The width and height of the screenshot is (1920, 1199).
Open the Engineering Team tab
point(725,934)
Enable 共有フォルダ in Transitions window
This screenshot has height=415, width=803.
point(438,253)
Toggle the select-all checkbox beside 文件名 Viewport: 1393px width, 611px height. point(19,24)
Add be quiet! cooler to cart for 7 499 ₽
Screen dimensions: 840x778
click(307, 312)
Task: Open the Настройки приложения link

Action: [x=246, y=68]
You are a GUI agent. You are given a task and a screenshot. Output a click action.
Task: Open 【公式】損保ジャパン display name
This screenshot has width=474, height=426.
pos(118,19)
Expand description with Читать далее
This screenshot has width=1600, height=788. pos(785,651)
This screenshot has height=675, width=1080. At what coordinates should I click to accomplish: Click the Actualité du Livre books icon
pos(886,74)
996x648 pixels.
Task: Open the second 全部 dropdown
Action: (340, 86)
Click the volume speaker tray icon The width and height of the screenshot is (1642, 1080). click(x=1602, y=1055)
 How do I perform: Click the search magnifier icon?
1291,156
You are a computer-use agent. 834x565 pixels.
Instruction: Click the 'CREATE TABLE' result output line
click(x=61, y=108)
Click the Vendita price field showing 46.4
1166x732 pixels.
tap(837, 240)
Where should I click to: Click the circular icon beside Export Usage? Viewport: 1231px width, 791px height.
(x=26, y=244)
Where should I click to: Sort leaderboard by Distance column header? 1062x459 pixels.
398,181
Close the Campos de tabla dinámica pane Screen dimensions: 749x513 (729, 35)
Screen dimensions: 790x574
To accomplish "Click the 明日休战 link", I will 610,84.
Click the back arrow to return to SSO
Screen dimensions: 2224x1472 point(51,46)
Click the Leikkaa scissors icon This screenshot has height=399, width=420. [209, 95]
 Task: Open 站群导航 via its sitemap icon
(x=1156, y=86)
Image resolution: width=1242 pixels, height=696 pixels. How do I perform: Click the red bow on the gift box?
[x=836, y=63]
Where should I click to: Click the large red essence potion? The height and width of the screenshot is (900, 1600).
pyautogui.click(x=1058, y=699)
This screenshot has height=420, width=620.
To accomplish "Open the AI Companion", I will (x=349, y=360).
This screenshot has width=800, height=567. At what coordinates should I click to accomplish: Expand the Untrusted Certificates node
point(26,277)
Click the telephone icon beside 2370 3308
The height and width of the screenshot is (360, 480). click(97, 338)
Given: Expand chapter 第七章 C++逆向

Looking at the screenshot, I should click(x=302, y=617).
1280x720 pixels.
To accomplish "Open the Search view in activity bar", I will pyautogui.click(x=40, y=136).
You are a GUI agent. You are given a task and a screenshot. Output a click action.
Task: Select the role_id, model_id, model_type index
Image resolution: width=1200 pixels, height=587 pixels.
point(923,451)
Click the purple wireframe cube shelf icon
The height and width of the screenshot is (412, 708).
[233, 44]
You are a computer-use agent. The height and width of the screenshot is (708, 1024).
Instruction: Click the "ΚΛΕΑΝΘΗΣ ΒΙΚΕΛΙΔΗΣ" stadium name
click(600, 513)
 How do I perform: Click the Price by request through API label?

== Work request ==
Return every line in the records that includes the string "will".

== The answer ==
To accomplish "Click the 明日休战 link", I will 610,84.
To accomplish "Open the AI Companion", I will (x=349, y=360).
To accomplish "Open the Search view in activity bar", I will pyautogui.click(x=40, y=136).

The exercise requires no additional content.